• EXERCISE OBJECTIVE: Select every line of the rows below that contains the word "title", matching case exactly.

[Data rows]

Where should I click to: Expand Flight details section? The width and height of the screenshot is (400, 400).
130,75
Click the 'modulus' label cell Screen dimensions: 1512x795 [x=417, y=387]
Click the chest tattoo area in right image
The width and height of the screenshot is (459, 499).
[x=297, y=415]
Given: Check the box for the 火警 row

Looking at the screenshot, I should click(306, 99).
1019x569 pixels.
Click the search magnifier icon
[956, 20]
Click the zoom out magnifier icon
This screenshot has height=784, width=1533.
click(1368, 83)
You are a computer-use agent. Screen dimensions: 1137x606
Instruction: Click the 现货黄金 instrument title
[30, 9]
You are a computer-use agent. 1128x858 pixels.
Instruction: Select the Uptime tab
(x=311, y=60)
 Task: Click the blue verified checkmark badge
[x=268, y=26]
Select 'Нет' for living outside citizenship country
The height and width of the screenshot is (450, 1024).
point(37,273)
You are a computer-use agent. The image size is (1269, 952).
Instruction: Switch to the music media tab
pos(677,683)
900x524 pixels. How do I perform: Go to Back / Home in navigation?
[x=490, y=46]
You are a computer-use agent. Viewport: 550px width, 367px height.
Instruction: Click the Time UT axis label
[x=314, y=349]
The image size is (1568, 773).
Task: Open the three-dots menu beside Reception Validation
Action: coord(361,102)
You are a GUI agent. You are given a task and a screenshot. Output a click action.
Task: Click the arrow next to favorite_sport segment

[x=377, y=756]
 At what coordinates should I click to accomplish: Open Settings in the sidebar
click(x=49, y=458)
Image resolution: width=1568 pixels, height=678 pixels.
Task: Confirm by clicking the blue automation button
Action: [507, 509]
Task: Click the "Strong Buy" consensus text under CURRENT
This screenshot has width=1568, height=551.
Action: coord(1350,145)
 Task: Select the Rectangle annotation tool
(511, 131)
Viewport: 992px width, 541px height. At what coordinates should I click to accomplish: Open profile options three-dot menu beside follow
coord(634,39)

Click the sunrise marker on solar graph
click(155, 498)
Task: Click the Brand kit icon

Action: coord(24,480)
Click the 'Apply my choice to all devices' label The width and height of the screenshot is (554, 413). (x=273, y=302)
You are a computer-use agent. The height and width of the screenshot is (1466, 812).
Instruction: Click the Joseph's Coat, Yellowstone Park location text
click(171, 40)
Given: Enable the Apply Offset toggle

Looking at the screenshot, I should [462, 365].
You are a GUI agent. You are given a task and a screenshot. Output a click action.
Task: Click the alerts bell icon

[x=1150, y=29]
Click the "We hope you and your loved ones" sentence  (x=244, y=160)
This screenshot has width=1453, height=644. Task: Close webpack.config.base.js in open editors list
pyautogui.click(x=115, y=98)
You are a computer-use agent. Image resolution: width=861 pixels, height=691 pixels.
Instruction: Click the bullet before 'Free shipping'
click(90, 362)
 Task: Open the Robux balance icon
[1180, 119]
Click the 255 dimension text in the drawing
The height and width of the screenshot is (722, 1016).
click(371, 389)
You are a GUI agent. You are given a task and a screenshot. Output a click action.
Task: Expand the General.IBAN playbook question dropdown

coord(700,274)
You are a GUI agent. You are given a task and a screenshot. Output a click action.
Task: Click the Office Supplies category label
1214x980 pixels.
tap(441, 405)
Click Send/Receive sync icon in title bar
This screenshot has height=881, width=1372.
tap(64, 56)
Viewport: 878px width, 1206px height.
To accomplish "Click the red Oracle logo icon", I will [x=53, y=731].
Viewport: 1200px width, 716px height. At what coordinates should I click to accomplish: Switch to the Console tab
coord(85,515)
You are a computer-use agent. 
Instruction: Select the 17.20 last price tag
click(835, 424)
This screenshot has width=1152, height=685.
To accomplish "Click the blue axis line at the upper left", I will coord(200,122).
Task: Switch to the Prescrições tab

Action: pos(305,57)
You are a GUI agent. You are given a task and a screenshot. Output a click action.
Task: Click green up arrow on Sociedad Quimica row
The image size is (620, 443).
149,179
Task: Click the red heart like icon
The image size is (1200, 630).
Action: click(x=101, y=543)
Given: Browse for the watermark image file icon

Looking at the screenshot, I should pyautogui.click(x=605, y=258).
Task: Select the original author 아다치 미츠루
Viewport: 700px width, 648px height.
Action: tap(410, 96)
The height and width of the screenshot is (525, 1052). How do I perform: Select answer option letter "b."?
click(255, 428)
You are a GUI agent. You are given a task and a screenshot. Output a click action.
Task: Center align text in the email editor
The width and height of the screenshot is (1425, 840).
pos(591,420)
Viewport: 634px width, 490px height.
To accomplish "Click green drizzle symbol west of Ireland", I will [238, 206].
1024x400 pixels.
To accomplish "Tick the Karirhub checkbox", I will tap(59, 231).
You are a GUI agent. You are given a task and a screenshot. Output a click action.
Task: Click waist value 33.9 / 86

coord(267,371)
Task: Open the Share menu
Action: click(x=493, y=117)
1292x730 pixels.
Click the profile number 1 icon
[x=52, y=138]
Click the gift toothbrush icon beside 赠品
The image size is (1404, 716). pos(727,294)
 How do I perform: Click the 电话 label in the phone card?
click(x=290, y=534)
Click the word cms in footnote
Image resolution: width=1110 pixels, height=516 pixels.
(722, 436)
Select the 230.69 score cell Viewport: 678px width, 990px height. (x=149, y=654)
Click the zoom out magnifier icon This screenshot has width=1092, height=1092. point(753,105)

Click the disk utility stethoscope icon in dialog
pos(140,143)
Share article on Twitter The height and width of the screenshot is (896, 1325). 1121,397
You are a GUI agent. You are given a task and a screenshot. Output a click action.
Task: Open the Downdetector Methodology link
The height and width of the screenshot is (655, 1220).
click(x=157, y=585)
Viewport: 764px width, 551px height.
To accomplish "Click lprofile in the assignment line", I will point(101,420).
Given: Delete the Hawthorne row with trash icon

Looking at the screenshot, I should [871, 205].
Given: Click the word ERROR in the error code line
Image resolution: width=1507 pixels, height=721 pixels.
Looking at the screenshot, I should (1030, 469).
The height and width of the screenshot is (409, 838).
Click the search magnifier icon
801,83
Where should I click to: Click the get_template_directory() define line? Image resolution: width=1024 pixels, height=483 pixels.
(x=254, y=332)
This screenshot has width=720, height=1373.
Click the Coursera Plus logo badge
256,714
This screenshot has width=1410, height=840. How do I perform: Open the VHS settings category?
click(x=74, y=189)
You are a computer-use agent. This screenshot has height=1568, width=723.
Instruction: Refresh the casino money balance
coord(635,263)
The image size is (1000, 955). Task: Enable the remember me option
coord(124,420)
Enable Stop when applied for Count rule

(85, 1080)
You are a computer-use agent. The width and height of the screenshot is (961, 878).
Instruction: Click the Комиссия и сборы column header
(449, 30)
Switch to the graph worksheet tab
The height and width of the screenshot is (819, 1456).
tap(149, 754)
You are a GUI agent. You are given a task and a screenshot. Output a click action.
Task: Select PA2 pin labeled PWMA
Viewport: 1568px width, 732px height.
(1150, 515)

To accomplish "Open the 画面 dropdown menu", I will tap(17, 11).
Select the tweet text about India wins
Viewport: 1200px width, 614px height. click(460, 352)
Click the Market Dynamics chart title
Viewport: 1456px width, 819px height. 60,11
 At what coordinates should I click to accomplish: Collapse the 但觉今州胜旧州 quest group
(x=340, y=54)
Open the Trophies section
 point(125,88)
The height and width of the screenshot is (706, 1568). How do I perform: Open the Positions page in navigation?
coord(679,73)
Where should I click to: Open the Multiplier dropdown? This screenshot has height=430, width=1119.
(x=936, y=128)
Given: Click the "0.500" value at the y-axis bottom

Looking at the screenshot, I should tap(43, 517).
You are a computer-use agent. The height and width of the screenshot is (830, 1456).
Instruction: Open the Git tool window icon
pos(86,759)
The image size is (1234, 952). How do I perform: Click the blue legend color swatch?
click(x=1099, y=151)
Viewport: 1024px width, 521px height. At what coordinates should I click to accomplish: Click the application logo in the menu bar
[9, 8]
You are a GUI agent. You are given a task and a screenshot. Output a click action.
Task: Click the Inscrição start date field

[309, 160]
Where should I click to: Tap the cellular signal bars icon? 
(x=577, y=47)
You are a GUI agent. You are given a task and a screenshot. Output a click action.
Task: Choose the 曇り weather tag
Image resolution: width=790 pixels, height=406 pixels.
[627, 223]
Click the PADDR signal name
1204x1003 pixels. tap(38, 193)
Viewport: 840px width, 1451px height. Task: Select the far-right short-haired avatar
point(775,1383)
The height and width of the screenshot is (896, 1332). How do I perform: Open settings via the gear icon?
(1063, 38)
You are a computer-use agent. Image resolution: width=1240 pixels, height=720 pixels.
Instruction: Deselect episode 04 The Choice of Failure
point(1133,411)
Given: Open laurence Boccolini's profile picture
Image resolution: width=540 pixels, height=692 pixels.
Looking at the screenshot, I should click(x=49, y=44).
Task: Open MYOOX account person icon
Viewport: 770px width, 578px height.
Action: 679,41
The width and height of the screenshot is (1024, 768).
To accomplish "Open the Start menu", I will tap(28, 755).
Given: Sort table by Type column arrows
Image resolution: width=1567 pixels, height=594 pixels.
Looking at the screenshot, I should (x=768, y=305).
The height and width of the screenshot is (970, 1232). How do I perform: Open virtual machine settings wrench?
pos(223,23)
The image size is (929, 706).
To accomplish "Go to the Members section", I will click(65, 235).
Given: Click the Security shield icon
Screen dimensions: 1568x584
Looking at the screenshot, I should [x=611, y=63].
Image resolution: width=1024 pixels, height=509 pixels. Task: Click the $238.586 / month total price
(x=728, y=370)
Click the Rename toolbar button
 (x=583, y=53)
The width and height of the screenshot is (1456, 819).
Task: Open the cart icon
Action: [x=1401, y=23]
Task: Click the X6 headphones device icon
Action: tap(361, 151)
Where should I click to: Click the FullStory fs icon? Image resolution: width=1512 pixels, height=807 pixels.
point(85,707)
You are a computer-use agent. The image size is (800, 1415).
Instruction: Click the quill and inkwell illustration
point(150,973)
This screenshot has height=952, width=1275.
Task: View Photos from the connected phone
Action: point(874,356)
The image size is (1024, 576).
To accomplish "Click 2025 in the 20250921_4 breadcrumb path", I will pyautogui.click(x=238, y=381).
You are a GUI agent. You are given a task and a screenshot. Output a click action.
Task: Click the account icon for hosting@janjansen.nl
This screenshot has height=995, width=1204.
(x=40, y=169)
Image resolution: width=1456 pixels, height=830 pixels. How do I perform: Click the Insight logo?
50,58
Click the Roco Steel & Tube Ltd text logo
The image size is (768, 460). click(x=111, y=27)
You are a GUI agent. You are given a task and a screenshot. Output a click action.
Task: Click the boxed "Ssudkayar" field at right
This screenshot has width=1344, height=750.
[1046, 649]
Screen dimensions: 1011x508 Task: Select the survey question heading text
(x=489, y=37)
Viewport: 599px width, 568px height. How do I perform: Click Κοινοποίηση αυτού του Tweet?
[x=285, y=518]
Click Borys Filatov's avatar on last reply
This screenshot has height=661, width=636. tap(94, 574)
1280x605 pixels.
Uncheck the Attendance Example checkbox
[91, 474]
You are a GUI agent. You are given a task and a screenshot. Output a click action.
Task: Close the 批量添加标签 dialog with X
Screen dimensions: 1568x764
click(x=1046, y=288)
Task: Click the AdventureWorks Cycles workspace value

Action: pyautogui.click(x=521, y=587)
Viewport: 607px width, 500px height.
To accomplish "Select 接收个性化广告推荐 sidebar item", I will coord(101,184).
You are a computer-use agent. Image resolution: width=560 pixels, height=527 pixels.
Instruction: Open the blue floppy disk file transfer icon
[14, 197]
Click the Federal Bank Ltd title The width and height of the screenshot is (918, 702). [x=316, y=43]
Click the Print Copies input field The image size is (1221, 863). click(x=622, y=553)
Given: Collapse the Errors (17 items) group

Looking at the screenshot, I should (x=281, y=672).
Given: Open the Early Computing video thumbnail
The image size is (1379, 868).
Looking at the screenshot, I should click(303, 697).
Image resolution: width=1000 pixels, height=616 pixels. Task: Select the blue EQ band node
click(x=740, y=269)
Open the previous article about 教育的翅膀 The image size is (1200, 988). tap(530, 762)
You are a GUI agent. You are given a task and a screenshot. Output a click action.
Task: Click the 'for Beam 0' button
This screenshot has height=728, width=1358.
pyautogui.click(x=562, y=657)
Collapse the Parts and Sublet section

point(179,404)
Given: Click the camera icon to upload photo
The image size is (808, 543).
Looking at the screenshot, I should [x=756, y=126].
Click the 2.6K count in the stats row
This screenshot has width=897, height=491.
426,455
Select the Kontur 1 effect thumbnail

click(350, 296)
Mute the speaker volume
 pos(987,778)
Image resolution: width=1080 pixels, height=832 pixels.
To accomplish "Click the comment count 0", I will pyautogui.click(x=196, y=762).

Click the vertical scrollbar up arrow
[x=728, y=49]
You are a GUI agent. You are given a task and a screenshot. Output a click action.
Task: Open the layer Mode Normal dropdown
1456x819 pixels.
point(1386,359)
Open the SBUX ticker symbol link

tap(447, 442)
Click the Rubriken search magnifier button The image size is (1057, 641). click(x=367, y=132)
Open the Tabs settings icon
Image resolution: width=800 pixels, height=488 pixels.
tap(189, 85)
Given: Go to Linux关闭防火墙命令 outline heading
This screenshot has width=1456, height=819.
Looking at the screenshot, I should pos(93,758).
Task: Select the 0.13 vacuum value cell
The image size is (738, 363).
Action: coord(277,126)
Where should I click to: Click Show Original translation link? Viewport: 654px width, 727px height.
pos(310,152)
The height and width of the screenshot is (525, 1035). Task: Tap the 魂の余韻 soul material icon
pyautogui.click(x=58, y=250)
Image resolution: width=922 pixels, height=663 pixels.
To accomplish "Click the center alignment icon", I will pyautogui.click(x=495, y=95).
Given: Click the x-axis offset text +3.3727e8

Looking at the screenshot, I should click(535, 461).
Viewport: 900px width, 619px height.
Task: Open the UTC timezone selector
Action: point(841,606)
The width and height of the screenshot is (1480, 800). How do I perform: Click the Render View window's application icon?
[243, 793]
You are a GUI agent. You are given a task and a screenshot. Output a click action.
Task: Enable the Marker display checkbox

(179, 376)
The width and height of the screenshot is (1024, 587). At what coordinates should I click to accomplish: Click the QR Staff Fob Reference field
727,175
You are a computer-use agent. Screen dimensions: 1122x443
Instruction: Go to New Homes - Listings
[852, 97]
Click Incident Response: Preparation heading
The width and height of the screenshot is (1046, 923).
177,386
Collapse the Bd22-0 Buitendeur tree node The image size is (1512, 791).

• RESULT OF THIS EXERCISE:
Instruction: Click the 现货黄金 instrument title
Click Send/Receive sync icon in title bar
Click the Market Dynamics chart title
Click the Federal Bank Ltd title The width and height of the screenshot is (918, 702). [x=316, y=43]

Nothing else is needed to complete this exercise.